— START Provided data —
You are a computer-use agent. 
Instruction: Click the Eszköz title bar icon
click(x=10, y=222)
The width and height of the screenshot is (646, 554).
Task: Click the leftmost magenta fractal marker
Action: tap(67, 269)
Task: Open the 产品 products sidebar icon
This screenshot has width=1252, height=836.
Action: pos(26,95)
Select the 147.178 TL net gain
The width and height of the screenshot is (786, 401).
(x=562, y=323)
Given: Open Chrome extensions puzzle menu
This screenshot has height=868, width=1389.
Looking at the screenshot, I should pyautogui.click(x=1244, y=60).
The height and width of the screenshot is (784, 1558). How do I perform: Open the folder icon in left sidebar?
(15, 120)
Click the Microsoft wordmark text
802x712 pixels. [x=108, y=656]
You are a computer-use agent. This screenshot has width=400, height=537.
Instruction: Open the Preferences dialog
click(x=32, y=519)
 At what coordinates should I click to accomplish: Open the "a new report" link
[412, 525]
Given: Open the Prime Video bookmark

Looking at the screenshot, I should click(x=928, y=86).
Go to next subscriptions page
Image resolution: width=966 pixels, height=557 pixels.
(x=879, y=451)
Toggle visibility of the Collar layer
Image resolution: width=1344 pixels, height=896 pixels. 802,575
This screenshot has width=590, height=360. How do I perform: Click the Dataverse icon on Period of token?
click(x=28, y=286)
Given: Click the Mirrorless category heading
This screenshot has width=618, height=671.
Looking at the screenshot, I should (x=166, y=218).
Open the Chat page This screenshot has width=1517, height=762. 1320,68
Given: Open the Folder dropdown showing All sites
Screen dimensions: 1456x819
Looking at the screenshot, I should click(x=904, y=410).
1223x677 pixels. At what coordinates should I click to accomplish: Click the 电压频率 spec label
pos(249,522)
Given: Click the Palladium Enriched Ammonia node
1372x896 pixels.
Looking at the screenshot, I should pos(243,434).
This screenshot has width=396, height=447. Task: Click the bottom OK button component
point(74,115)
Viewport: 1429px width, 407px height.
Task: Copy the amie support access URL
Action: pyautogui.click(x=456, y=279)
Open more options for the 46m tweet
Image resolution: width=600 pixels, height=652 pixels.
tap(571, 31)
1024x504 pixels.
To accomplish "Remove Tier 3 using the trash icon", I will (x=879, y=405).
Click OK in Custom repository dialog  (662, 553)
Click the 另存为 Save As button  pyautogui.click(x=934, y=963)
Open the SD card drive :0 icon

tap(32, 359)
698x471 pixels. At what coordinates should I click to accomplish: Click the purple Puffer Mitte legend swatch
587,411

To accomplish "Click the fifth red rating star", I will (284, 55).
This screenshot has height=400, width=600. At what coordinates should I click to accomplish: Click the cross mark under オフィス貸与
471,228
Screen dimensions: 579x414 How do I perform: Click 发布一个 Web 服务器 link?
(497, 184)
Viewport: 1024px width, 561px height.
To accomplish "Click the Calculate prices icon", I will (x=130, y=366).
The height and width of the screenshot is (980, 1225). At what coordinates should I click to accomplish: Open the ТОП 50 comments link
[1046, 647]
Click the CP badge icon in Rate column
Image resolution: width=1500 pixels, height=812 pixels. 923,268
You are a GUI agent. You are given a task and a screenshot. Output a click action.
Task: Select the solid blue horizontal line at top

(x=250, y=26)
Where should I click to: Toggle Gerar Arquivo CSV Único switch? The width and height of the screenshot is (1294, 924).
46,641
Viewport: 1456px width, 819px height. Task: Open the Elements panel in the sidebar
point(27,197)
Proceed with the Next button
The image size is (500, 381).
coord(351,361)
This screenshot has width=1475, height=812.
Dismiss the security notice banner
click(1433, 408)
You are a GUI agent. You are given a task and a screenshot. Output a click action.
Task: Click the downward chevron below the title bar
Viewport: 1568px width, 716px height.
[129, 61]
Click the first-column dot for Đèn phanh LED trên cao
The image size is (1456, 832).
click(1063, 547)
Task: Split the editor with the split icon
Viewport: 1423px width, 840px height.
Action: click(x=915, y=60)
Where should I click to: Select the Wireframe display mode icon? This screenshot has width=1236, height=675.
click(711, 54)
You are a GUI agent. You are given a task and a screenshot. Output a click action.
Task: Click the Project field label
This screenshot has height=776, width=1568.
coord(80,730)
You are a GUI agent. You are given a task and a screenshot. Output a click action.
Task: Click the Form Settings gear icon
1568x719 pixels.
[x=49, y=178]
— END Provided data —
**Problem details**
Please lay out all the records above as a Markdown table with the columns Num and Content, where Num holds the row number and Content holds the line, leaving out blank lines.

**Complete response**
| Num | Content |
|---|---|
| 1 | You are a computer-use agent.  |
| 2 | Instruction: Click the Eszköz title bar icon |
| 3 | click(x=10, y=222) |
| 4 | The width and height of the screenshot is (646, 554). |
| 5 | Task: Click the leftmost magenta fractal marker |
| 6 | Action: tap(67, 269) |
| 7 | Task: Open the 产品 products sidebar icon |
| 8 | This screenshot has width=1252, height=836. |
| 9 | Action: pos(26,95) |
| 10 | Select the 147.178 TL net gain |
| 11 | The width and height of the screenshot is (786, 401). |
| 12 | (x=562, y=323) |
| 13 | Given: Open Chrome extensions puzzle menu |
| 14 | This screenshot has height=868, width=1389. |
| 15 | Looking at the screenshot, I should pyautogui.click(x=1244, y=60). |
| 16 | The height and width of the screenshot is (784, 1558). How do I perform: Open the folder icon in left sidebar? |
| 17 | (15, 120) |
| 18 | Click the Microsoft wordmark text |
| 19 | 802x712 pixels. [x=108, y=656] |
| 20 | You are a computer-use agent. This screenshot has width=400, height=537. |
| 21 | Instruction: Open the Preferences dialog |
| 22 | click(x=32, y=519) |
| 23 |  At what coordinates should I click to accomplish: Open the "a new report" link |
| 24 | [412, 525] |
| 25 | Given: Open the Prime Video bookmark |
| 26 | Looking at the screenshot, I should click(x=928, y=86). |
| 27 | Go to next subscriptions page |
| 28 | Image resolution: width=966 pixels, height=557 pixels. |
| 29 | (x=879, y=451) |
| 30 | Toggle visibility of the Collar layer |
| 31 | Image resolution: width=1344 pixels, height=896 pixels. 802,575 |
| 32 | This screenshot has width=590, height=360. How do I perform: Click the Dataverse icon on Period of token? |
| 33 | click(x=28, y=286) |
| 34 | Given: Click the Mirrorless category heading |
| 35 | This screenshot has width=618, height=671. |
| 36 | Looking at the screenshot, I should (x=166, y=218). |
| 37 | Open the Chat page This screenshot has width=1517, height=762. 1320,68 |
| 38 | Given: Open the Folder dropdown showing All sites |
| 39 | Screen dimensions: 1456x819 |
| 40 | Looking at the screenshot, I should click(x=904, y=410). |
| 41 | 1223x677 pixels. At what coordinates should I click to accomplish: Click the 电压频率 spec label |
| 42 | pos(249,522) |
| 43 | Given: Click the Palladium Enriched Ammonia node |
| 44 | 1372x896 pixels. |
| 45 | Looking at the screenshot, I should pos(243,434). |
| 46 | This screenshot has width=396, height=447. Task: Click the bottom OK button component |
| 47 | point(74,115) |
| 48 | Viewport: 1429px width, 407px height. |
| 49 | Task: Copy the amie support access URL |
| 50 | Action: pyautogui.click(x=456, y=279) |
| 51 | Open more options for the 46m tweet |
| 52 | Image resolution: width=600 pixels, height=652 pixels. |
| 53 | tap(571, 31) |
| 54 | 1024x504 pixels. |
| 55 | To accomplish "Remove Tier 3 using the trash icon", I will (x=879, y=405). |
| 56 | Click OK in Custom repository dialog  (662, 553) |
| 57 | Click the 另存为 Save As button  pyautogui.click(x=934, y=963) |
| 58 | Open the SD card drive :0 icon |
| 59 | tap(32, 359) |
| 60 | 698x471 pixels. At what coordinates should I click to accomplish: Click the purple Puffer Mitte legend swatch |
| 61 | 587,411 |
| 62 | To accomplish "Click the fifth red rating star", I will (284, 55). |
| 63 | This screenshot has height=400, width=600. At what coordinates should I click to accomplish: Click the cross mark under オフィス貸与 |
| 64 | 471,228 |
| 65 | Screen dimensions: 579x414 How do I perform: Click 发布一个 Web 服务器 link? |
| 66 | (497, 184) |
| 67 | Viewport: 1024px width, 561px height. |
| 68 | To accomplish "Click the Calculate prices icon", I will (x=130, y=366). |
| 69 | The height and width of the screenshot is (980, 1225). At what coordinates should I click to accomplish: Open the ТОП 50 comments link |
| 70 | [1046, 647] |
| 71 | Click the CP badge icon in Rate column |
| 72 | Image resolution: width=1500 pixels, height=812 pixels. 923,268 |
| 73 | You are a GUI agent. You are given a task and a screenshot. Output a click action. |
| 74 | Task: Select the solid blue horizontal line at top |
| 75 | (x=250, y=26) |
| 76 | Where should I click to: Toggle Gerar Arquivo CSV Único switch? The width and height of the screenshot is (1294, 924). |
| 77 | 46,641 |
| 78 | Viewport: 1456px width, 819px height. Task: Open the Elements panel in the sidebar |
| 79 | point(27,197) |
| 80 | Proceed with the Next button |
| 81 | The image size is (500, 381). |
| 82 | coord(351,361) |
| 83 | This screenshot has width=1475, height=812. |
| 84 | Dismiss the security notice banner |
| 85 | click(1433, 408) |
| 86 | You are a GUI agent. You are given a task and a screenshot. Output a click action. |
| 87 | Task: Click the downward chevron below the title bar |
| 88 | Viewport: 1568px width, 716px height. |
| 89 | [129, 61] |
| 90 | Click the first-column dot for Đèn phanh LED trên cao |
| 91 | The image size is (1456, 832). |
| 92 | click(1063, 547) |
| 93 | Task: Split the editor with the split icon |
| 94 | Viewport: 1423px width, 840px height. |
| 95 | Action: click(x=915, y=60) |
| 96 | Where should I click to: Select the Wireframe display mode icon? This screenshot has width=1236, height=675. |
| 97 | click(711, 54) |
| 98 | You are a GUI agent. You are given a task and a screenshot. Output a click action. |
| 99 | Task: Click the Project field label |
| 100 | This screenshot has height=776, width=1568. |
| 101 | coord(80,730) |
| 102 | You are a GUI agent. You are given a task and a screenshot. Output a click action. |
| 103 | Task: Click the Form Settings gear icon |
| 104 | 1568x719 pixels. |
| 105 | [x=49, y=178] |